I also kind of agree that SMM was kind of a mistake but these days VMs with secure
boot use it, so we can't stop supporting this.

So do you also agree that I write the interrupt shadow to smram?

Best regards,
	Maxim Levitsky

> 
> > > 2. #SMI can instead be blocked while the interrupt shadow is active,
> > > which might even be what the real CPU does, however since neither VMX
> > > nor SVM support SMM window handling, this will involve single stepping
> > > the guest like it is currently done on SVM for the NMI window in some cases.
> 
> FWIW, blocking SMI in STI/MOVSS shadows is explicitly allowed by the Intel SDM.
> IIRC, modern Intel CPUs block SMIs in MOVSS shadows but not STI shadows.
> 

Re: [PATCH] KVM: x86: preserve interrupt shadow across SMM entries

[Sean Christopherson]

On Wed, Jun 08, 2022, Maxim Levitsky wrote:
> On Tue, 2022-06-07 at 19:22 +0000, Sean Christopherson wrote:
> > On Tue, Jun 07, 2022, Paolo Bonzini wrote:
> > > On 6/7/22 17:16, Maxim Levitsky wrote:
> > > > If the #SMI happens while the vCPU is in the interrupt shadow,
> > > > (after STI or MOV SS),
> > > > we must both clear it to avoid VM entry failure on VMX,
> > > > due to consistency check vs EFLAGS.IF which is cleared on SMM entries,
> > > > and restore it on RSM so that #SMI is transparent to the non SMM code.
> > > > 
> > > > To support migration, reuse upper 4 bits of
> > > > 'kvm_vcpu_events.interrupt.shadow' to store the smm interrupt shadow.
> > > > 
> > > > This was lightly tested with a linux guest and smm load script,
> > > > and a unit test will be soon developed to test this better.
> > > > 
> > > > For discussion: there are other ways to fix this issue:
> > > > 
> > > > 1. The SMM shadow can be stored in SMRAM at some unused
> > > > offset, this will allow to avoid changes to kvm_vcpu_ioctl_x86_set_vcpu_events
> > > 
> > > Yes, that would be better (and would not require a new cap).
> > 
> > At one point do we chalk up SMM emulation as a failed experiment and deprecate
> > support?  There are most definitely more bugs lurking in KVM's handling of
> > save/restore across SMI+RSM.
> 
> I also kind of agree that SMM was kind of a mistake but these days VMs with secure
> boot use it, so we can't stop supporting this.

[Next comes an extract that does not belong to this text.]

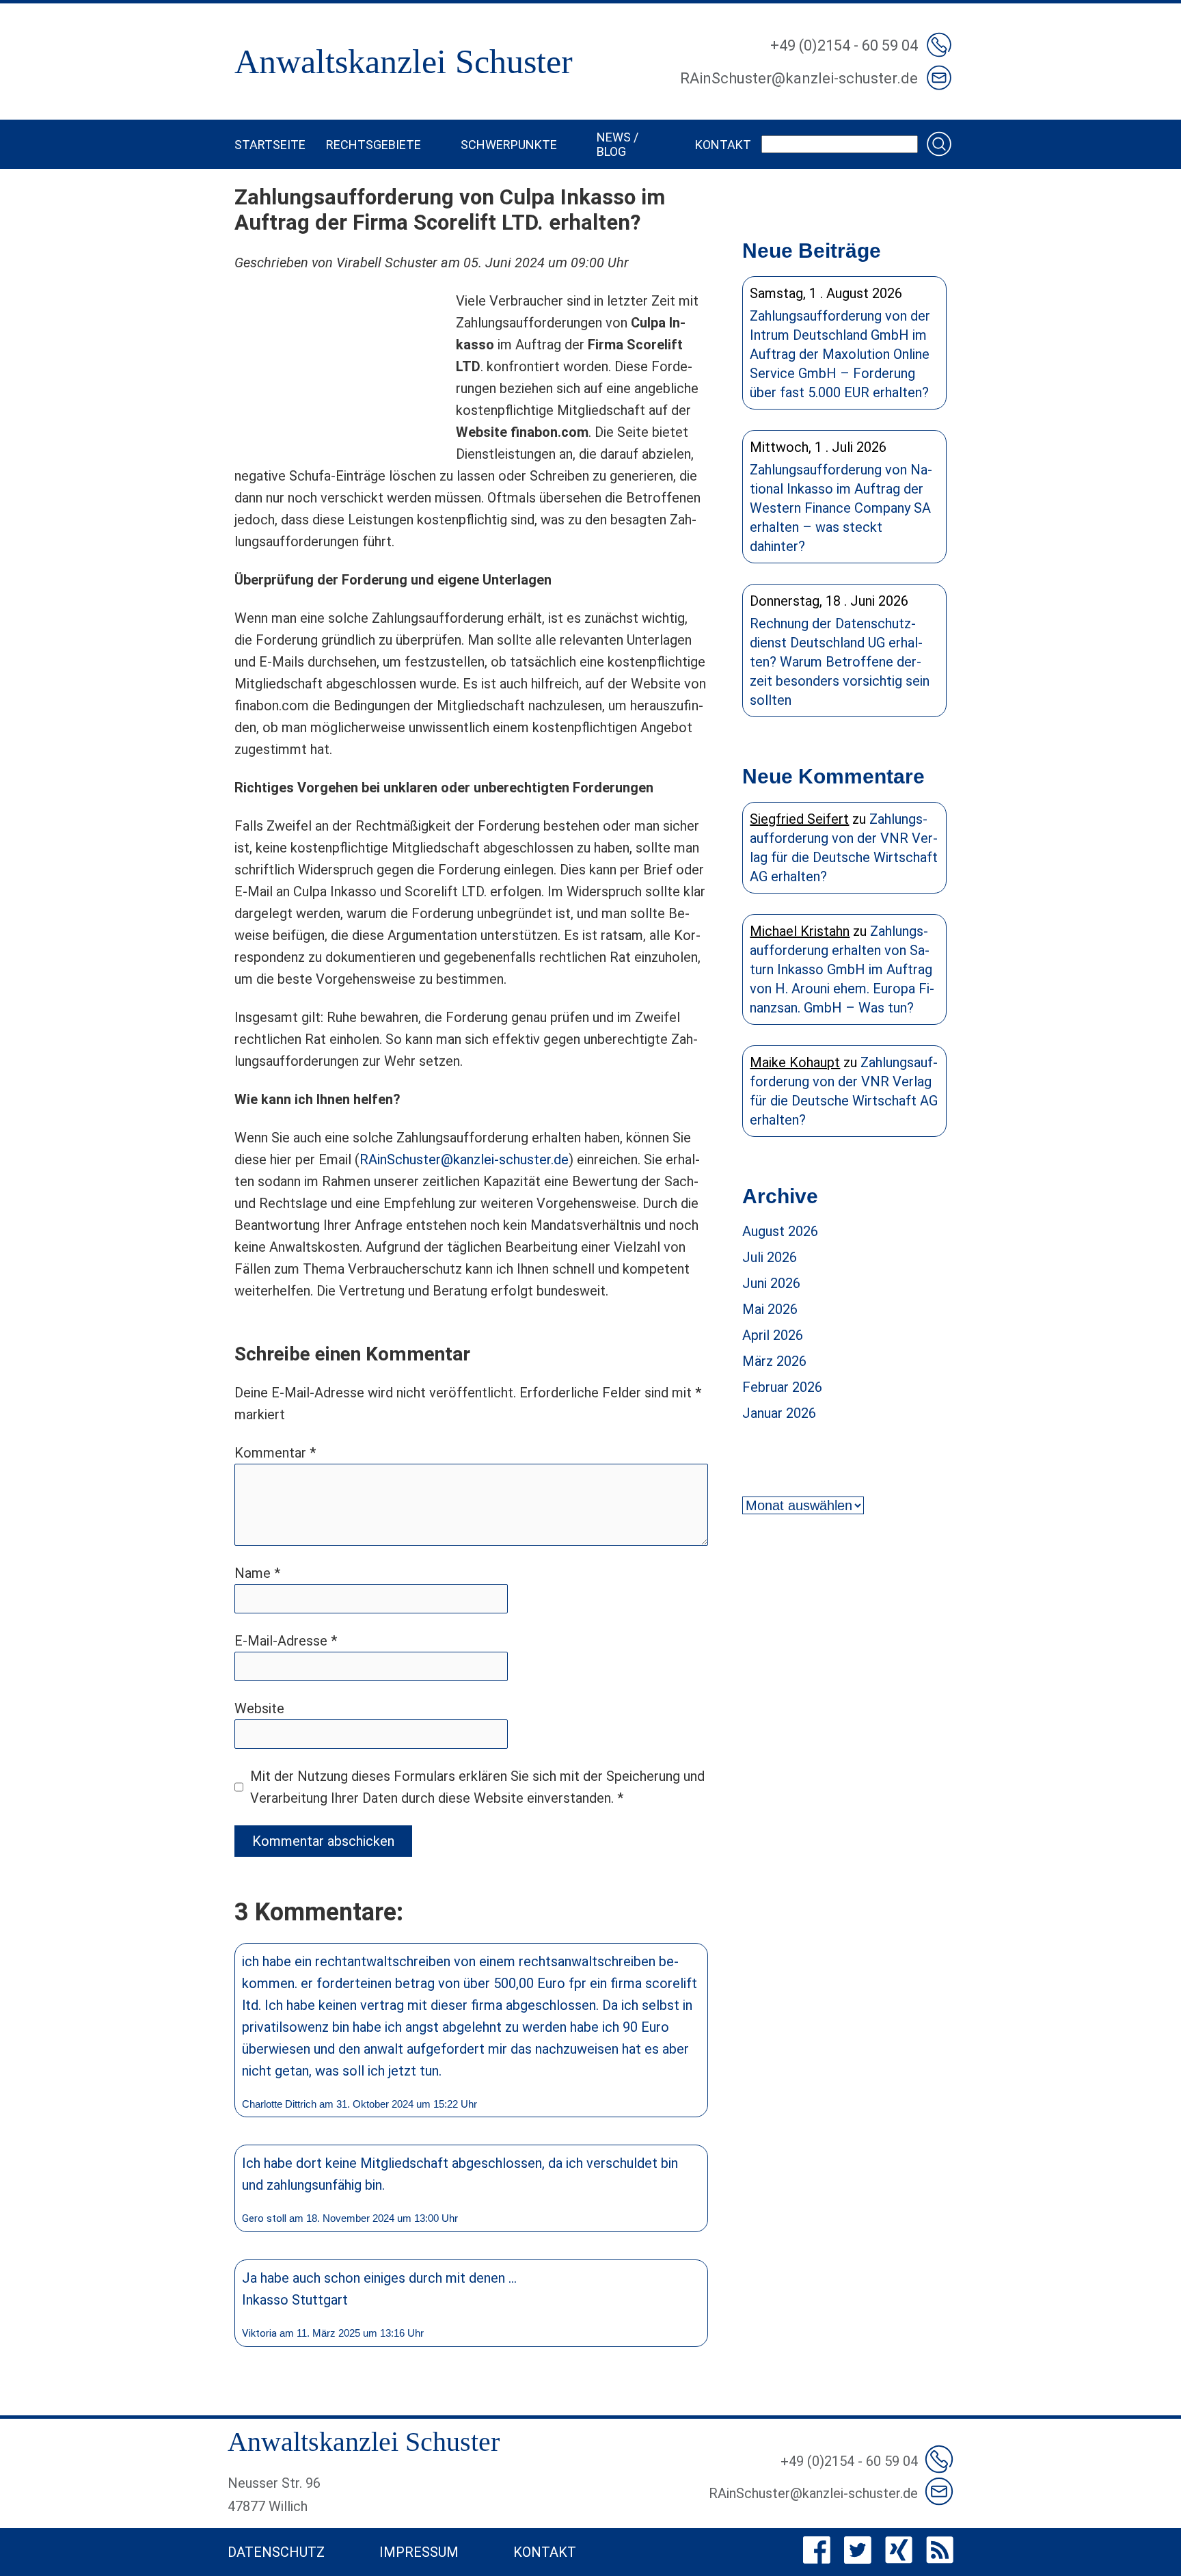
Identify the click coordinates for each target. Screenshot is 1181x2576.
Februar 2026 (782, 1387)
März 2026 (774, 1361)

Ugh, found the KVM forum presentation. That's unfortunate :-(

> So do you also agree that I write the interrupt shadow to smram?

Yep, unless we want to block SMIs in shadows, which I don't think is allowed by
AMD's architecture.  Using a micro-architecture specific field in SMRAM is how
actual silicon would preserve the state.